After my time in Oxford, I left for the Sächsische Landesbibliothek – Staats und Universitätsbibliothek (SLUB) in Dresden.  Working with the music manuscript curator, I learned that they held a source for one of these Latin Psalm settings, Quemadmodum desiderat, which was not cataloged in RISM – the international database of music manuscripts.  The source, a collection of choir part books from the city church of Löbau, was too badly damaged for me to access personally, but I was allowed access to their microfilm copy.  I quickly realized that this Löbau source was significantly different from the Düben source of this piece I had already consulted.  The Löbau source greatly expanded on the Düben version, expanding the string parts and extending the piece to include coda.  Unfortunately, the Löbau source was so badly damaged that some instrument parts were missing or incomplete.  Peter Wollny’s work on this Löbau source revealed that a similar collection of works existed in the archives of the Nickolaikirche in Luckau, citing this very piece as common to both collections. What luck!  I immediately wrote to the music director of the Nickolaikirche about visiting the archive and adjusted my itinerary accordingly.  Indeed, they held in their collection a manuscript copy of this expanded version of Knüpfer’s work – a complete copy!  Not only does the Nickolaikirche hold the only known copy of this expanded version, they also have yet a third version of this piece for the same expansion of string parts, but significantly altered string writing and text variants in the vocal part.  Unfortunately, they are missing some of these part-books, so this third version is incomplete.  The RISM catalog had wrongly cataloged both of these collections, citing these particular works as “anonymous,” preventing earlier discovery.

wenzel_caleb_15_16_5_

This was a significant find.  Not only does it reveal that Knüpfer reworked one piece into at least three versions; it also revealed an extent to which his music circulated without clear annotation of authorship.  His name does not appear in either Luckau source.  In fact, most pieces in these part books were copied with no annotation of authorship – even though they contained several famous works of Heinhrich Schütz and Johann Kuhnau.  Without Peter Wollny’s work on both collections, which noted the piece common to each collection, I would not have been put on the trail of these manuscript sources.  As such, I have been able to complete editions of two of the three versions of this piece: the smaller Düben version as well as the expanded Luckau/Löobau version.  The alternate expanded version from the Luckau source remains unfinished, but now I have begun a new review of 17th-century manuscript holdings of the region.  Perhaps I will not find a completed third version in manuscript and will have to complete the work myself.  In any case, my critical edition has greater breadth now because of this discovery hidden in an isolated strand of scholarly inquiry and incomplete archival cataloging.

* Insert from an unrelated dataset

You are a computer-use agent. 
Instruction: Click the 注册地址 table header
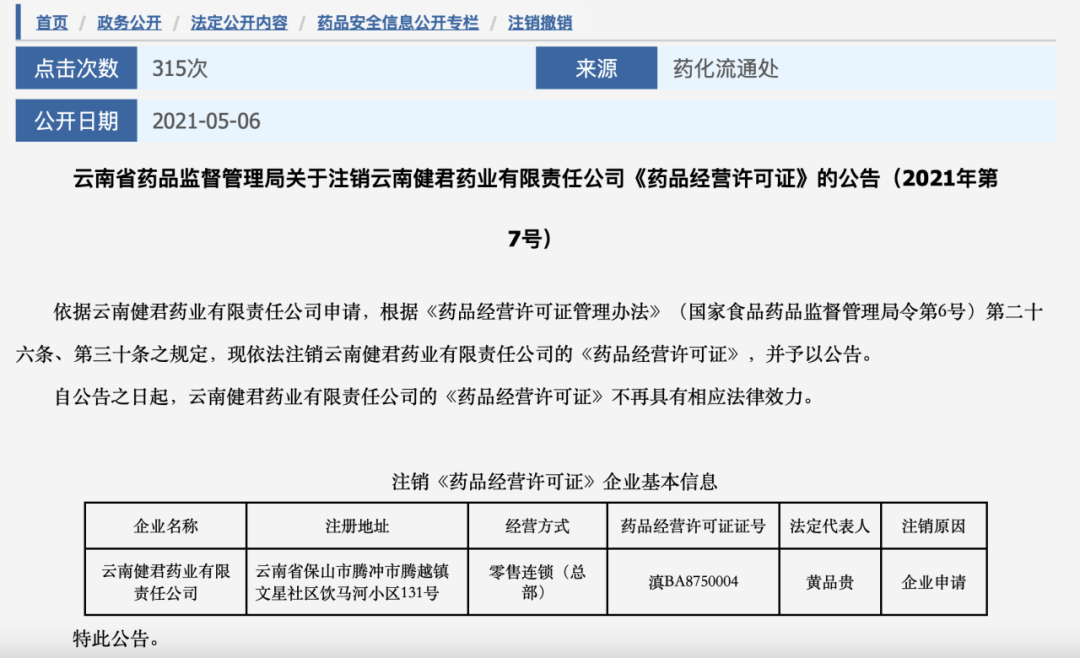(358, 525)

For a performing musician, it is rare to engage in the musicological process to this extent.  As a conductor who performs a great deal of 17th-century music, I rely heavily on the work of diligent music scholars.  For this project, I am both working with some of the top scholars of 17th-century music as well as engaging in the scholarship first-hand.  Never would I have suspected that what was expected to be a rather routine examination of manuscripts for a critical report would have developed into an archival treasure hunt.  I have a newfound gratitude for music archivists, to be sure.  But this has also given me pause as a performing musician.  When I present this body of works in a concert for the American Bach Society in April, the performance of Quemadmodum desiderat will be more than a fantastic story about some scholar traveling to a small town in Germany to find the last complete copy of a nearly forgotten master composer; it will be my story about finding a masterwork in the least expected of places.